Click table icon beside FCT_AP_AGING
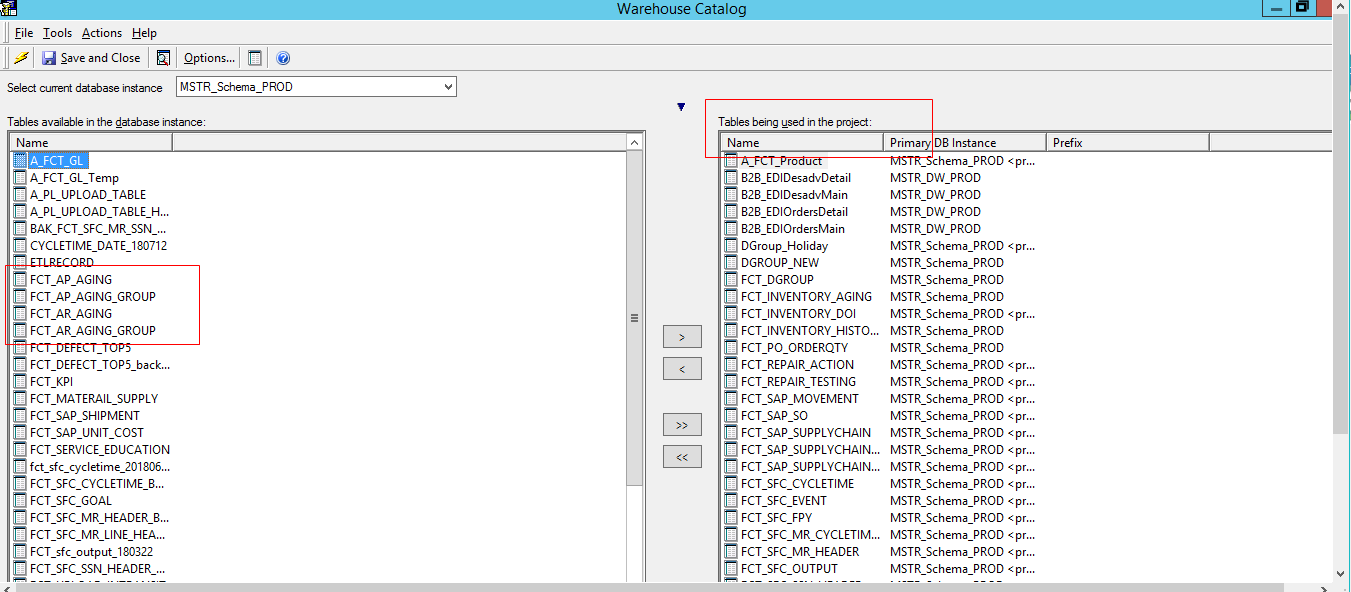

---

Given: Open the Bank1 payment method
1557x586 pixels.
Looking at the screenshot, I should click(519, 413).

---

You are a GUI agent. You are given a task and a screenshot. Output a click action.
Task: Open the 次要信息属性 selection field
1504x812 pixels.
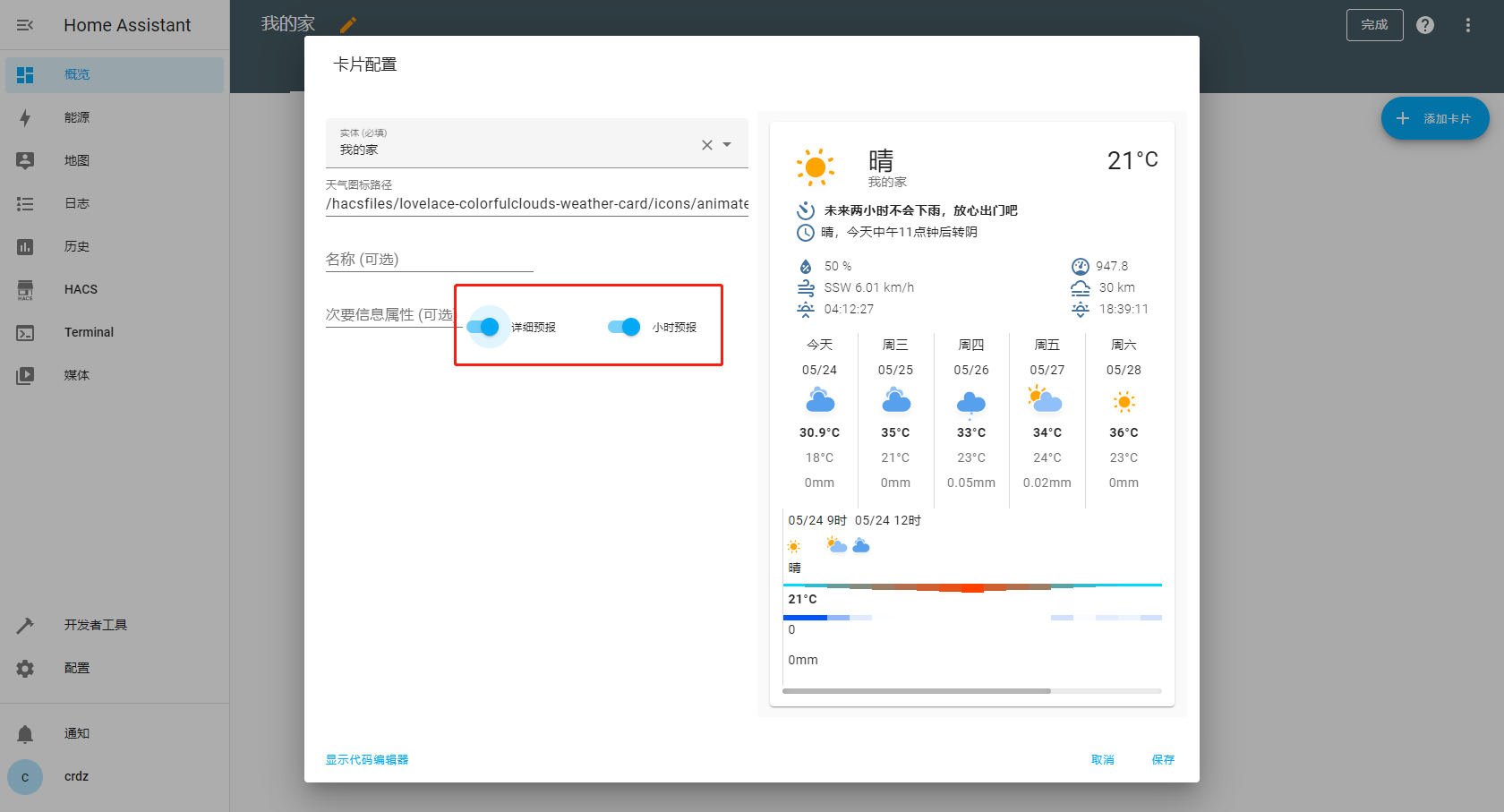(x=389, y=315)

**WORK REQUEST**
Go through the entries above and pull out each line with "Open" in it.

**RESPONSE TO THE EXERCISE**
Given: Open the Bank1 payment method
Task: Open the 次要信息属性 selection field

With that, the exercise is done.